Perceptions of existence

14th May 2020

News, Student news, Alumni news

The poetry of Yves Bonnefoy and philosophy of Jean-Luc Nancy have inspired a new book by Wadham Fellow and Tutor in French, Dr Emily McLaughlin.

  • Yves Bonnefoy and Jean-Luc Nancy: Ontological Performance

    Yves Bonnefoy and Jean-Luc Nancy: Ontological Performance

  • Dr Emily McLaughlin

    Dr Emily McLaughlin, Wadham Fellow and Tutor in French

Yves Bonnefoy and Jean-Luc Nancy: Ontological Performance, explores how poets use different kinds of formal experimentation to change the way we think, allowing us to try out new ways of perceiving existence and positioning ourselves within the world.

The book breaks new ground by investigating the relationship between recent French poetry and theory, using close reading in particular to explore how processes of formal experimentation produce innovative modes of thought.
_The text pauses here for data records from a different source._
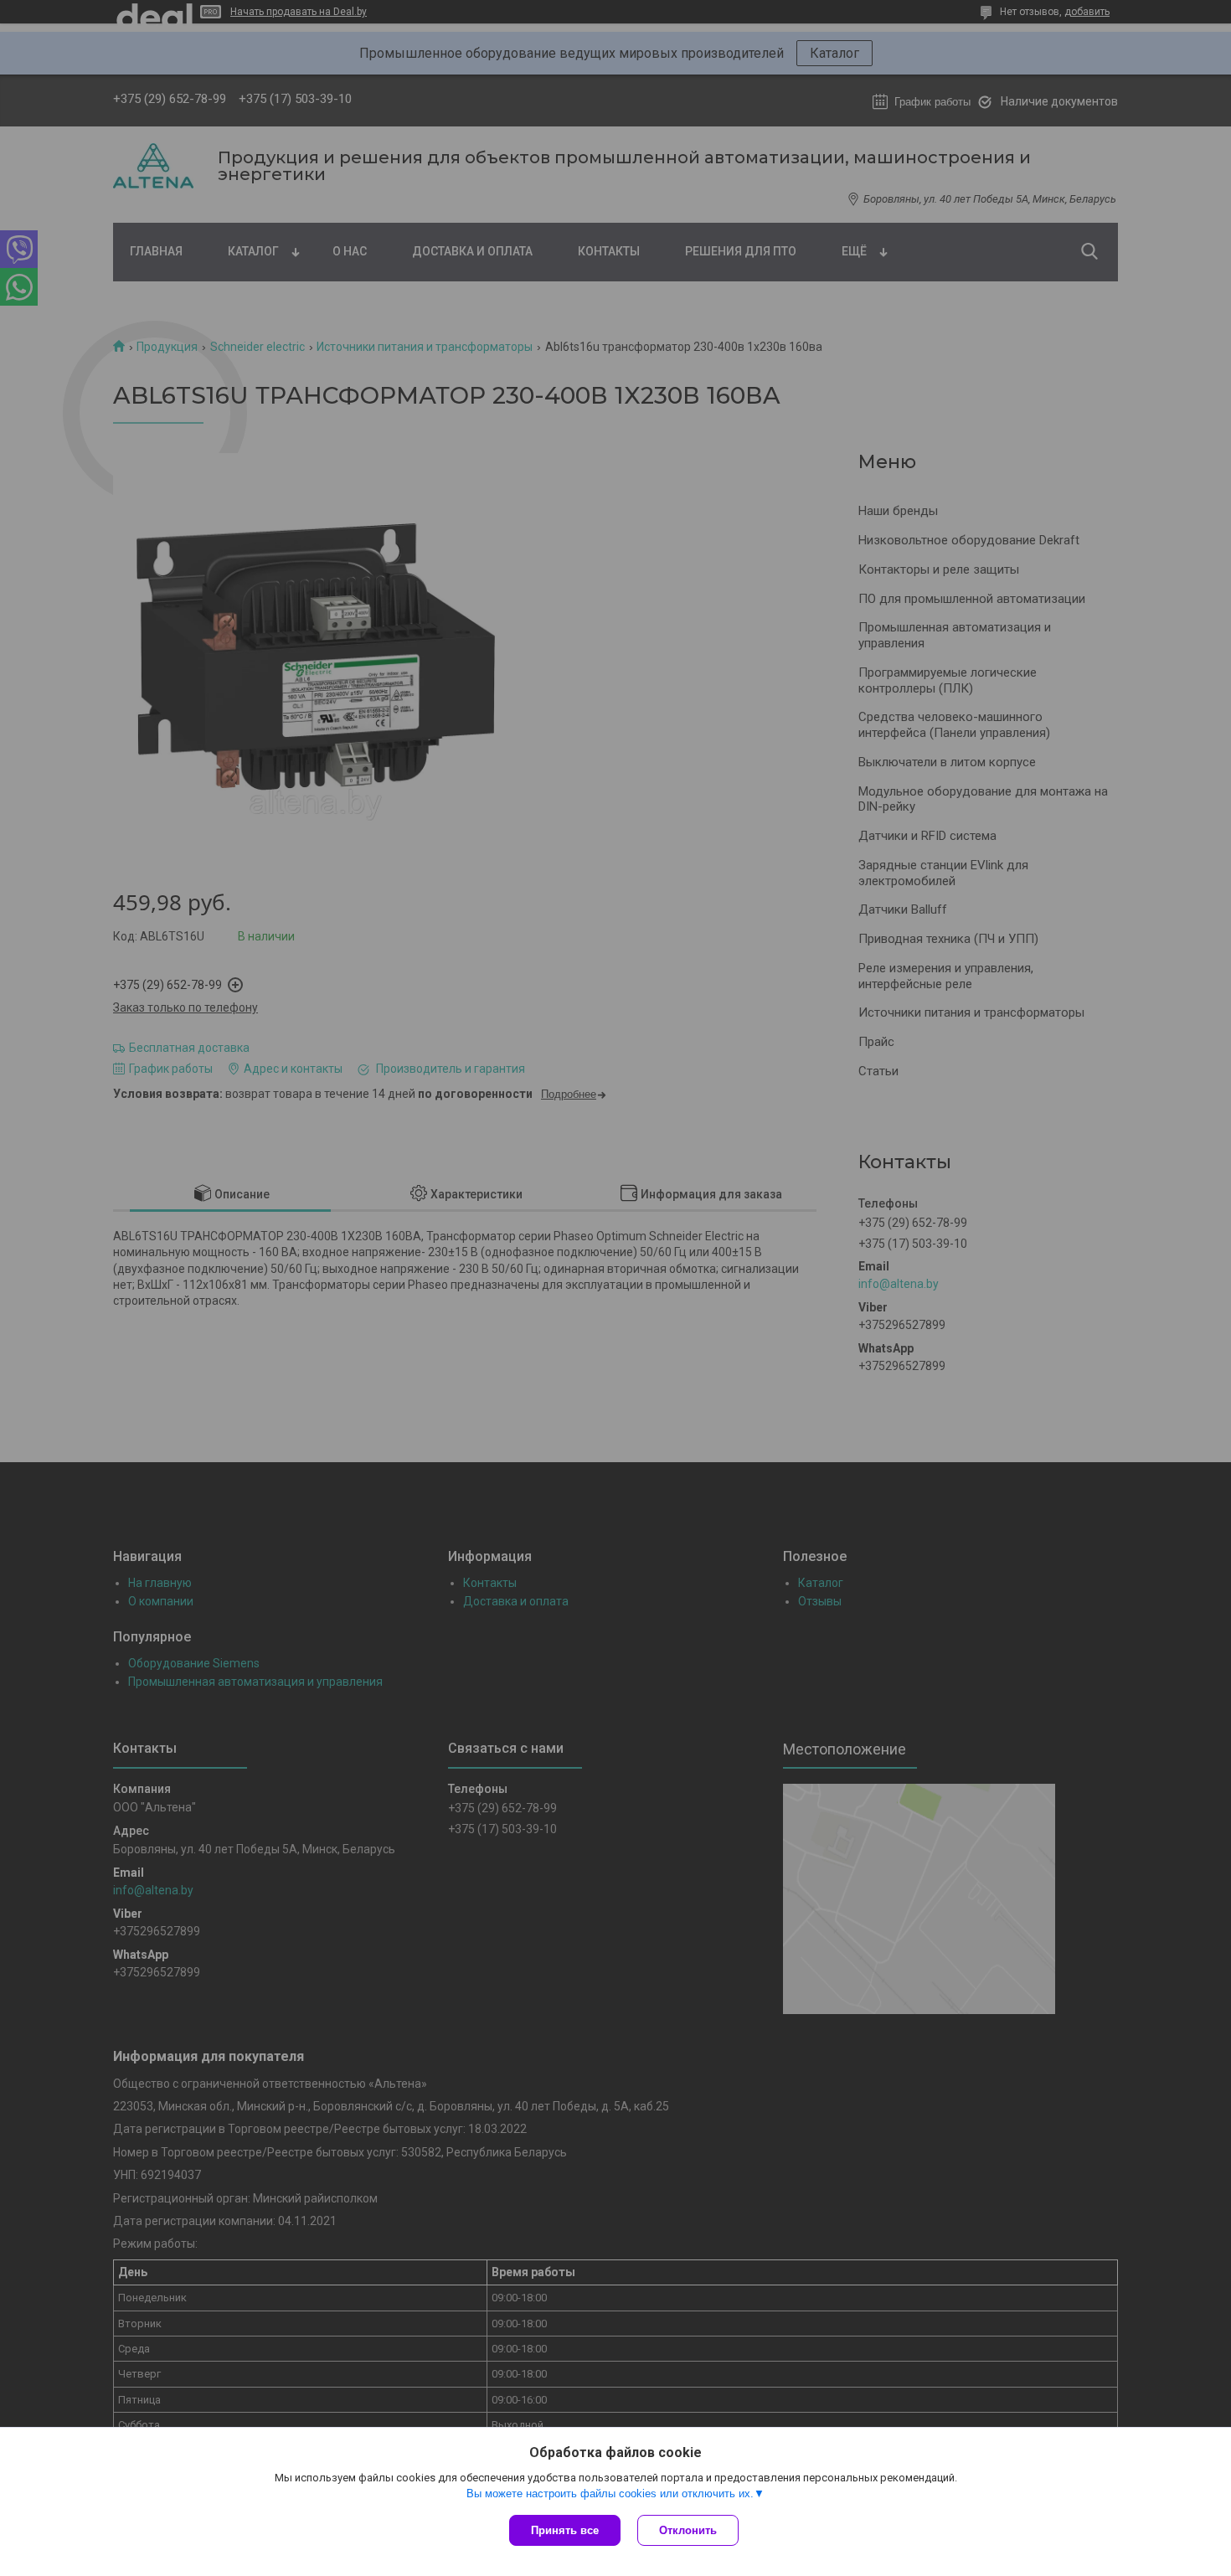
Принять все (565, 2530)
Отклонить (688, 2530)
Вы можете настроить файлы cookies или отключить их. (610, 2493)
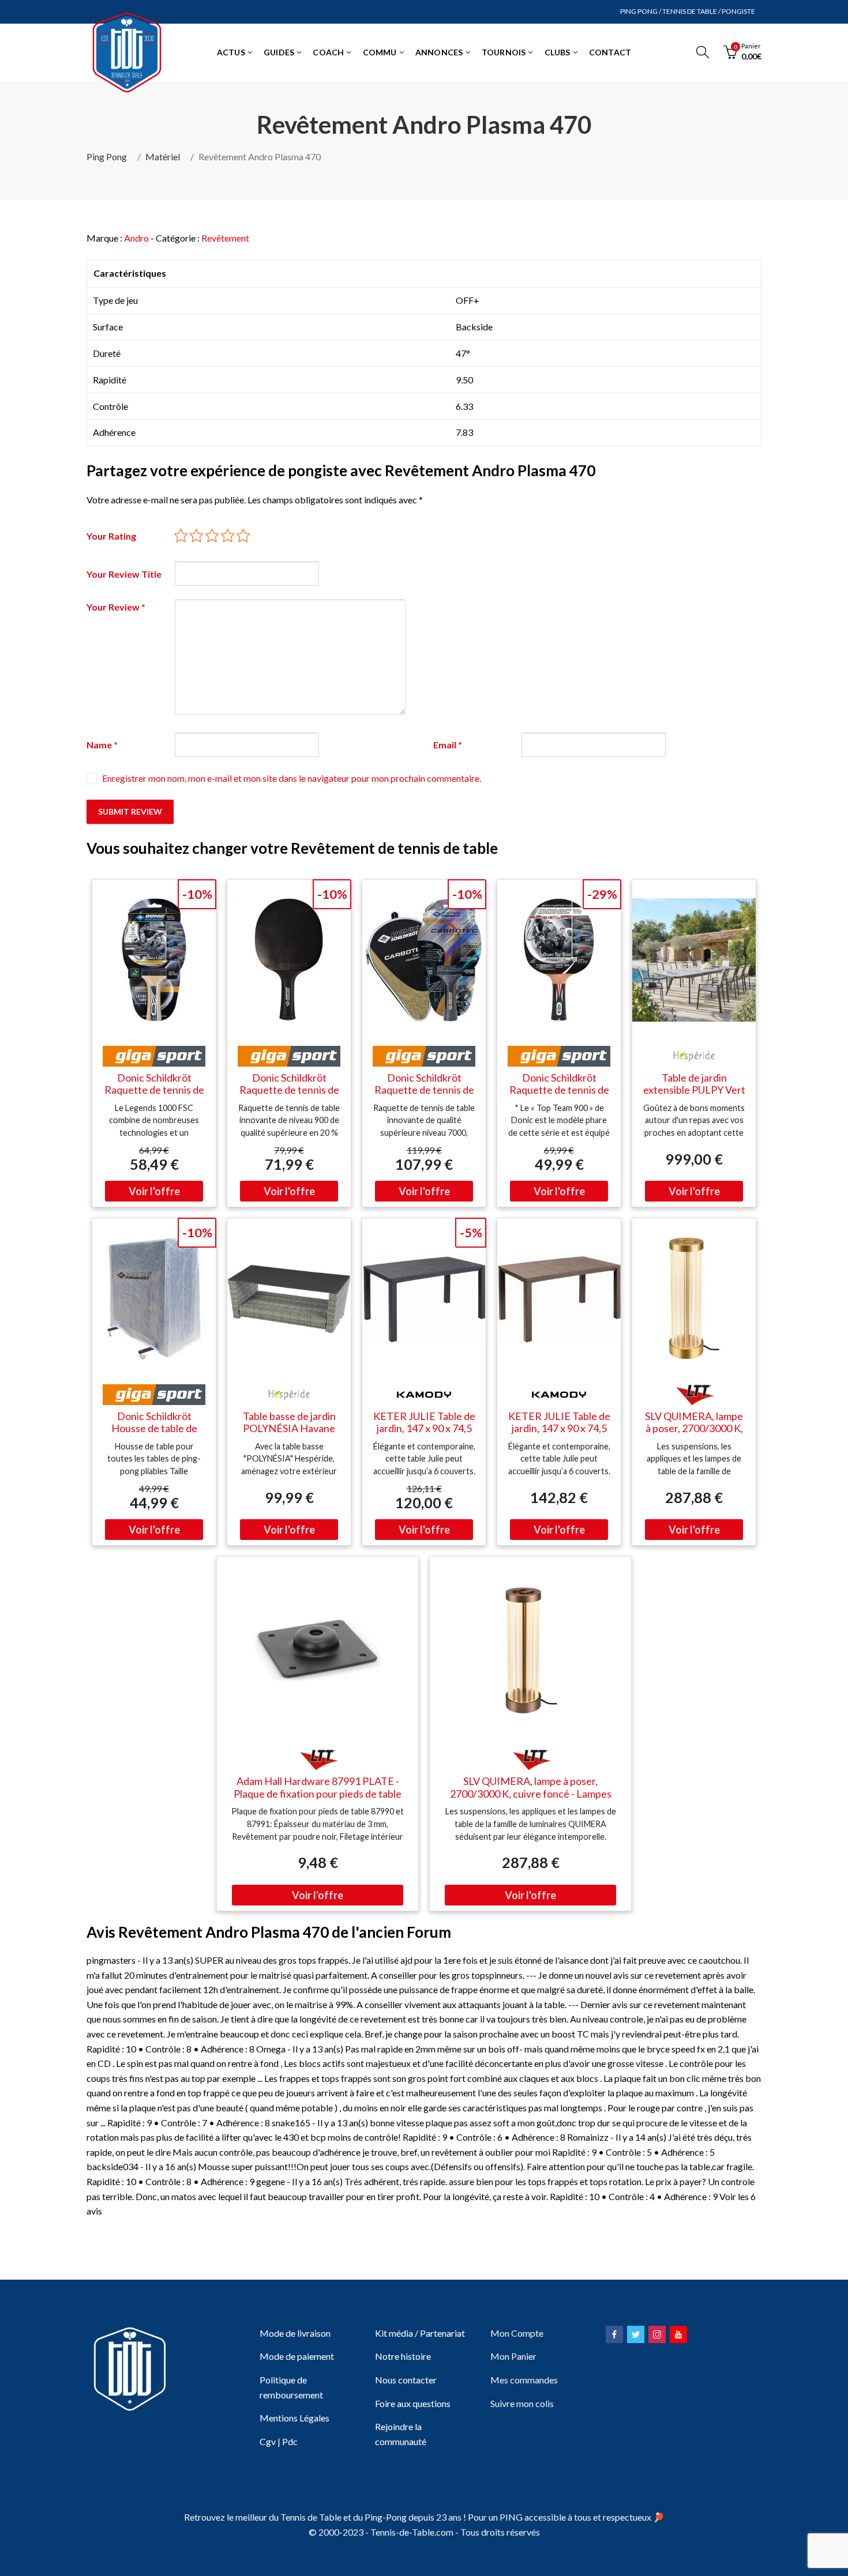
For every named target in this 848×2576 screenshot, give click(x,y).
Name (102, 744)
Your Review (116, 606)
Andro (136, 237)
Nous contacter (406, 2379)
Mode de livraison (295, 2333)
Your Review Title (124, 573)
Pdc (290, 2441)
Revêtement (225, 237)
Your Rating (111, 535)
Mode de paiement (297, 2356)
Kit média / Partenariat (420, 2333)
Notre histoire (403, 2356)
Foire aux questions (413, 2403)
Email (447, 744)
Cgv (268, 2441)
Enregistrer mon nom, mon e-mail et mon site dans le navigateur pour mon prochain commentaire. (291, 778)
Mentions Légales (294, 2417)
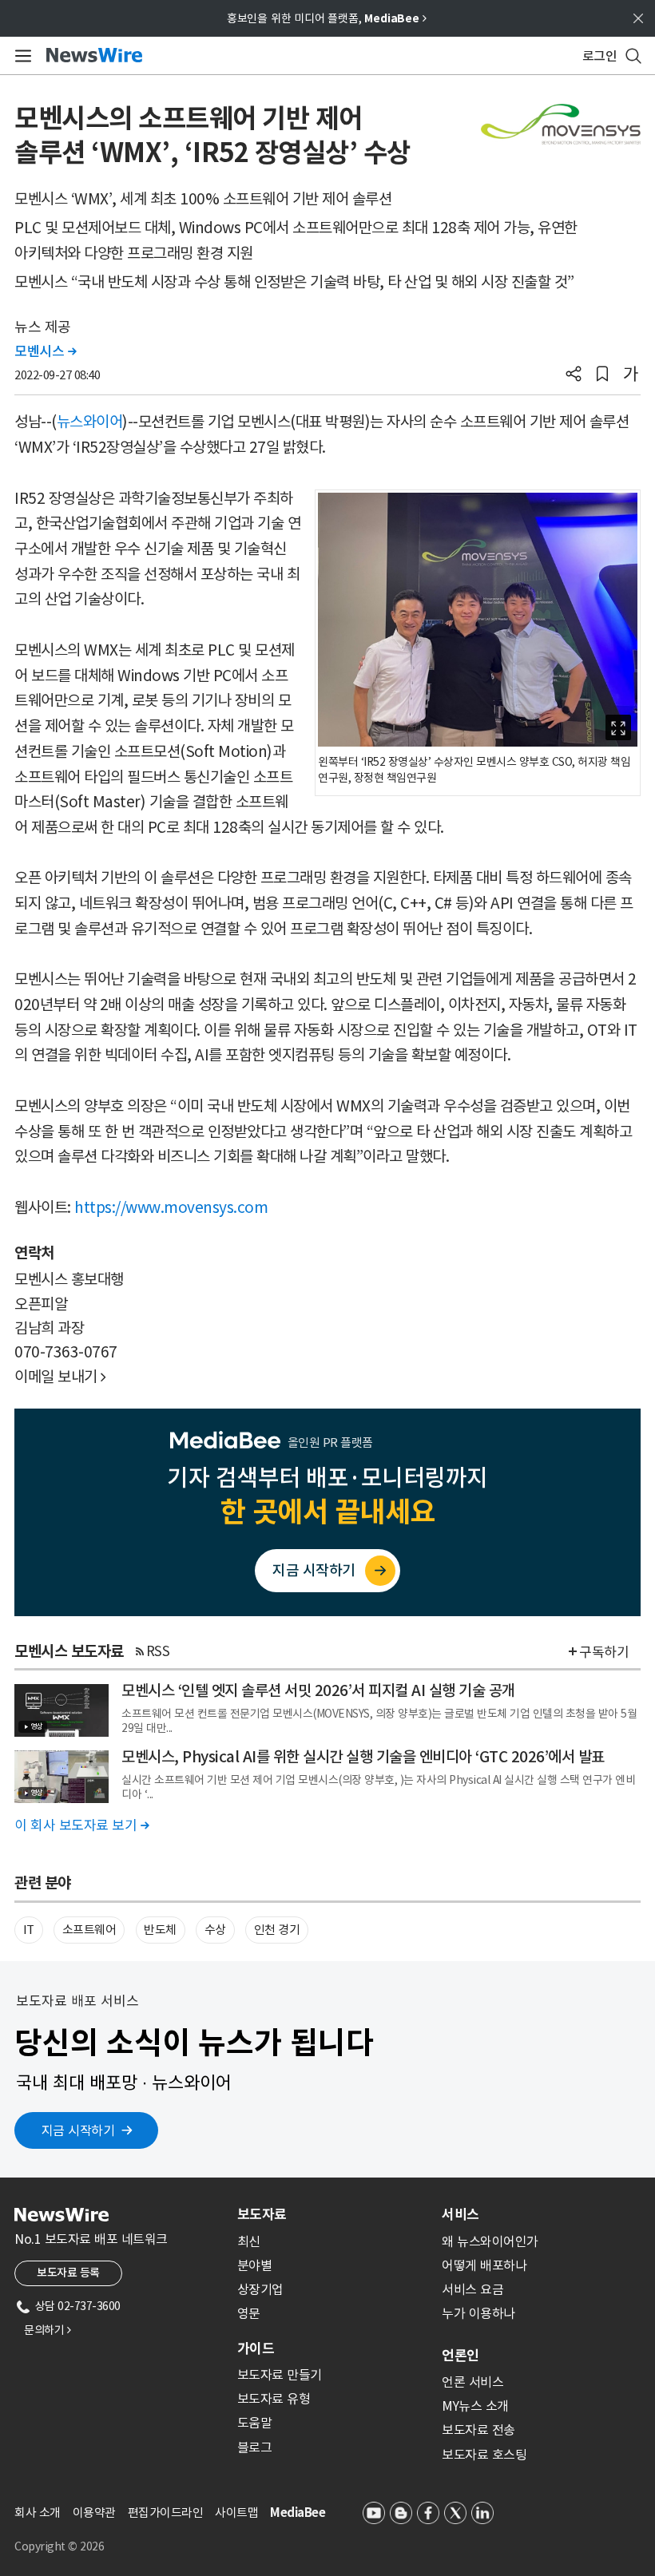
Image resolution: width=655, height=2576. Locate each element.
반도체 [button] (160, 1929)
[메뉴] (20, 56)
Reading Bonnefoy's relatively neglected late poetry in the light of Jean-Luc Nancy’s philosophy, it investigates how Bonnefoy and Nancy both conceive of writing as a performance that explores the world's creative dynamics of exposure, not from the outside, but from within.

The book situates Bonnefoy, one of France's most prestigious and prolific modern poets, in a new critical arena, exploring how this major writer confronts the most pressing questions in twentieth-century thought: subjectivity, finitude, community, materiality, and aesthetics, says Emily.

“Bonnefoy died only recently, in 2016. Many had long hoped that he would receive the Nobel Prize for Literature but that never happened, unfortunately. He shot to fame with the publication of his first major collection of poetry in 1953 and remained one of France's foremost poets for the rest of his life. Poet, essayist, art critic, and translator, his body of work is immensely wide-ranging. He translated Shakespeare, Keats, and Leopardi. He's also written on artists such as Picasso, Balthus, Giacometti, Mondrian, and Alechinsky, and important books and essays on figures such as Baudelaire, Rimbaud, Mallarmé, and Shakespeare,” she adds. 

The book, available in May 2020, is directed at readers of recent French poetry and thought, from university students and researchers, to those who follow contemporary poetics and theory. It is for anyone interested in the overlap between poetry and philosophy, or in the material or non-human turn in literary criticism and philosophy.